Four years ago, Minnesota health officials embarked on an ambitious plan to restructure state mental health services for people with the most dire psychiatric illnesses.
They created 10 mini-hospitals statewide designed to provide ideal psychiatric treatment, close to their communities and coupled with medical care. As a bonus, they hoped the facilities' small size would allow the state to draw on federal Medicaid money to pay for half of the cost of treatment.
But today nine of those hospitals, which together cost taxpayers $42 million a year, stand half-empty. The 10th, in Cold Spring, Minn., was closed last fall for lack of use.
Because of bad planning and flawed execution, critics say, the 16-bed hospitals routinely turn away the desperately ill patients they were intended to treat, leaving local health and law enforcement officials frustrated and fuming.
"We have struggled for years," said Peggy Heglund, director of human services for Yellow Medicine County.

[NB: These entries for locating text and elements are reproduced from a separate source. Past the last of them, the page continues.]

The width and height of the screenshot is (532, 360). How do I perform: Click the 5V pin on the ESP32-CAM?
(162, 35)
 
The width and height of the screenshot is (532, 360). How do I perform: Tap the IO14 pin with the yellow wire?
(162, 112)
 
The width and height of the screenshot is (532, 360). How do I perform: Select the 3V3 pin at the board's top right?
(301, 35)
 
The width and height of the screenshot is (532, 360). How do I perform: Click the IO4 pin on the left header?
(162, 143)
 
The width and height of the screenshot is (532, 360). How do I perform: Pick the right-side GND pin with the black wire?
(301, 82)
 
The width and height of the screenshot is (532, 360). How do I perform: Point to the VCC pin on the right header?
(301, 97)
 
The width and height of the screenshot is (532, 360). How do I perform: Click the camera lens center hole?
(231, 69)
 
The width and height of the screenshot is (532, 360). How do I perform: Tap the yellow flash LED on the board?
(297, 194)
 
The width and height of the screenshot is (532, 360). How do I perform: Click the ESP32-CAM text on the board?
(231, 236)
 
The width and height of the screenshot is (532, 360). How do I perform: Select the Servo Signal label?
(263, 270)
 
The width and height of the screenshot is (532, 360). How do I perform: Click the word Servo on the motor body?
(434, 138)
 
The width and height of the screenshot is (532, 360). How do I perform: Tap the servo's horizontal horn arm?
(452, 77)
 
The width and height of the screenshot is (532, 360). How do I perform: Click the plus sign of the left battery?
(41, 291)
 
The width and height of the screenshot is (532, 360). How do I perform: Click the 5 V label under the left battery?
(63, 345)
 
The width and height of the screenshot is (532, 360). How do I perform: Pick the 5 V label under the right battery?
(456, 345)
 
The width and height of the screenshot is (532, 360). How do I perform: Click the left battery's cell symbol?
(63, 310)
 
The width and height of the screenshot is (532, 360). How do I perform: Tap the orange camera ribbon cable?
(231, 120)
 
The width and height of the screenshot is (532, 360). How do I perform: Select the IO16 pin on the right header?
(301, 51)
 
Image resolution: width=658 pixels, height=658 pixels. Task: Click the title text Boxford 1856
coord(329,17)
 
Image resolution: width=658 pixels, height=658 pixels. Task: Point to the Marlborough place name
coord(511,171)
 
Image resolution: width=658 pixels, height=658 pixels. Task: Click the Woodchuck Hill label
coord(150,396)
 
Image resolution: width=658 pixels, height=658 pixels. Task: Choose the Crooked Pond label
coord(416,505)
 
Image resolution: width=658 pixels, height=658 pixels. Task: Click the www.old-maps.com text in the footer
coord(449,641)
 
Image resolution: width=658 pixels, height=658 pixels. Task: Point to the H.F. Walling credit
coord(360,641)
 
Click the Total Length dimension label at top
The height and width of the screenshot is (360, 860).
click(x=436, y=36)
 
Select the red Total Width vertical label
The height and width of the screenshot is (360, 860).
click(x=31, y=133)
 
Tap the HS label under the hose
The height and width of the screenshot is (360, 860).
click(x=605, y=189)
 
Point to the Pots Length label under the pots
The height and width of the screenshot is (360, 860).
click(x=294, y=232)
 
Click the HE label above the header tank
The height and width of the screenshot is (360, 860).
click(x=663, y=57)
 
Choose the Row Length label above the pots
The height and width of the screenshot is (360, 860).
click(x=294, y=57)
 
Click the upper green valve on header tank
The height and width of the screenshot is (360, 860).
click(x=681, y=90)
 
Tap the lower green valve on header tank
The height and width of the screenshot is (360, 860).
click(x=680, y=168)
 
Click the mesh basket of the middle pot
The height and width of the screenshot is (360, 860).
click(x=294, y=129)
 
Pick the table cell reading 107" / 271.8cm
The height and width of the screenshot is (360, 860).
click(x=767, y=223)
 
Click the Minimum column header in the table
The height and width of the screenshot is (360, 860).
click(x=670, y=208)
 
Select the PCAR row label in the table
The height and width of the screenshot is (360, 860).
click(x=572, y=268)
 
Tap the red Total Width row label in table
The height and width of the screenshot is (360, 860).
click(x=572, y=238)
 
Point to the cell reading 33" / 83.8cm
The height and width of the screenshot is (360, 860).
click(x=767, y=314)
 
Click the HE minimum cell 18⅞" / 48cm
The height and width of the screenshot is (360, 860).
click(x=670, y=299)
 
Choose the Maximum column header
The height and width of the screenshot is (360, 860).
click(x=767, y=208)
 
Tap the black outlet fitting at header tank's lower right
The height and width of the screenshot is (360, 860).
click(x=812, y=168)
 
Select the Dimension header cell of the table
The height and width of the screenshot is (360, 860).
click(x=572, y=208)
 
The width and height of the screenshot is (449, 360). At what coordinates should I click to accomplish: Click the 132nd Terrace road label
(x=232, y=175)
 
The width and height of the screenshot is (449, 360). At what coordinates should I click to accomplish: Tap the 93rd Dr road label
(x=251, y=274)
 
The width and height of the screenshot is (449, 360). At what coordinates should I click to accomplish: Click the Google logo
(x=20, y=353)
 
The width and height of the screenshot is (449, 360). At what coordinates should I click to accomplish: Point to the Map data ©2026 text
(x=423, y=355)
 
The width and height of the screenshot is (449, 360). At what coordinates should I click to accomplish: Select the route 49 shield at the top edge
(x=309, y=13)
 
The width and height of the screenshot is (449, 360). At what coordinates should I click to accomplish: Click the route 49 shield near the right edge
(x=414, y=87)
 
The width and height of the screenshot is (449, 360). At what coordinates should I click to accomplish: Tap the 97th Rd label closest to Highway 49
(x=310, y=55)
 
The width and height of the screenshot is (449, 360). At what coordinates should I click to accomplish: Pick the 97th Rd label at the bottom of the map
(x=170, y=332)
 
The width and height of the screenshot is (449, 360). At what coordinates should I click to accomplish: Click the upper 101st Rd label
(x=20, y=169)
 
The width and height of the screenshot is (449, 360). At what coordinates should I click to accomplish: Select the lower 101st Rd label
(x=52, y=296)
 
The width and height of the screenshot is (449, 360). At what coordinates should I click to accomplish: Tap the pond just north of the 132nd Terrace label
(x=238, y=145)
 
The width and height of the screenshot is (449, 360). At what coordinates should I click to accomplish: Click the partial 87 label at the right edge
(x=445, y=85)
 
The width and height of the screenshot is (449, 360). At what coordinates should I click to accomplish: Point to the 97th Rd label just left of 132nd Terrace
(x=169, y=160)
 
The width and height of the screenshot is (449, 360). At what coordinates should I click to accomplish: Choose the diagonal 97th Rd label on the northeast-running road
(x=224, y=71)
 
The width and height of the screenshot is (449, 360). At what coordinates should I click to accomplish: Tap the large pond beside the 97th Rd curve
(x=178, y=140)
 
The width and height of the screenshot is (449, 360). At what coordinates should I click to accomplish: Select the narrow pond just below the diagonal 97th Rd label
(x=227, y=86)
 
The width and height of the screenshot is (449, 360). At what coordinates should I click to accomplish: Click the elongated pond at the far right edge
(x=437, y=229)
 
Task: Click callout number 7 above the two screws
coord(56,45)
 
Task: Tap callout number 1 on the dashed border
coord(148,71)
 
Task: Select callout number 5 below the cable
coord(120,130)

Now the Minnesota Department of Human Services (DHS) wants to overhaul the system again. Officials want to change the mission of the mini-hospitals, cut $17 million from the program's budget and provide more effective care for some of the more than 100,000 Minnesotans who have serious mental illnesses such as schizophrenia, bipolar disorder and major depression.
But legislators, advocates and providers -- mindful of the last experiment -- are balking at DHS' plan and demanding a seat at the table.
"We don't want the state to make the same mistake again of jumping too quickly," said Sen. Linda Berglin, DFL-Minneapolis, an influential voice on health policy.